Even fashion designers can get in on the action for single-color protection. The Second Circuit overturned a district court holding that a single color can never serve as a trademark in fashion industry. The court indicated that the company could prevent others from marketing shoes bearing outsoles in a shade of red identical (or substantially similar) to plaintiff's red shoe sole trademark. Christian Louboutin S.A. v. Yves Saint Laurent Am. Holding, Inc., 11-3303-cv (2d Cir. 2012).
Two other cases demonstrate some continuing difficulties in registering and protecting colors as trademarks. Despite thirty years of continuous use of the color blue for its endoscopic probes, a company could not acquire trademark protection. The Third Circuit held that that the color was functional when used in connection with an endoscopic probe and further that the company had failed to demonstrate secondary meaning.

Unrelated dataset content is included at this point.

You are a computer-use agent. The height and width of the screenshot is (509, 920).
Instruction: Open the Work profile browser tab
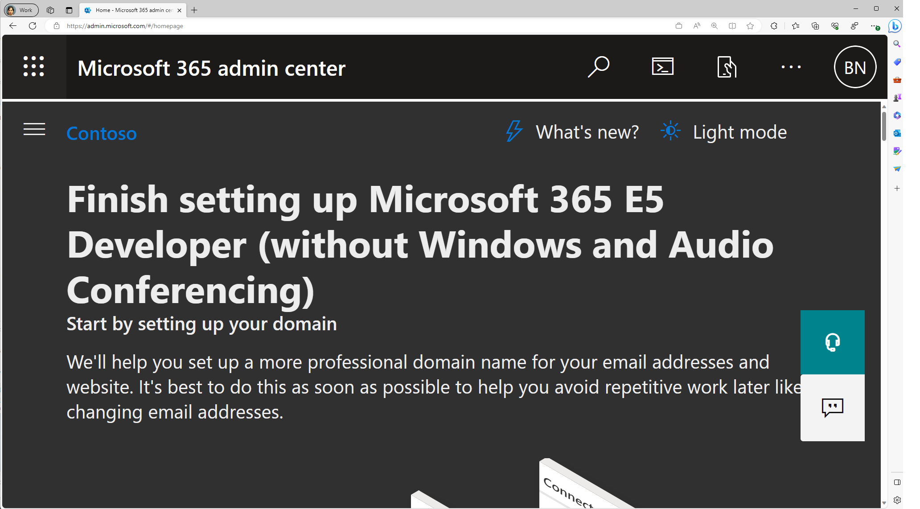[21, 9]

ERBE Elektromedizin GMBH v. Canady Technology LLC, 629 F.3d 1278 (Fed. Cir. 2010). Cigarette maker Lorillard could not convince the TTAB that its color combination of orange lettering and green background (as used in connection with its Newport brand advertising) was a protectable combination. The biggest hurdle for Lorillard was that the color combination was not used on the packaging or cigarettes, only on advertising, and even in those cases, it was not always consistent. Hence, there was an insufficient demonstration of secondary meaning, despite having sold half a trillion Newport cigarettes. In re Lorillard Licensing Co., 99 U.S.P.Q.2d 1312 (T.T.A.B. 2011).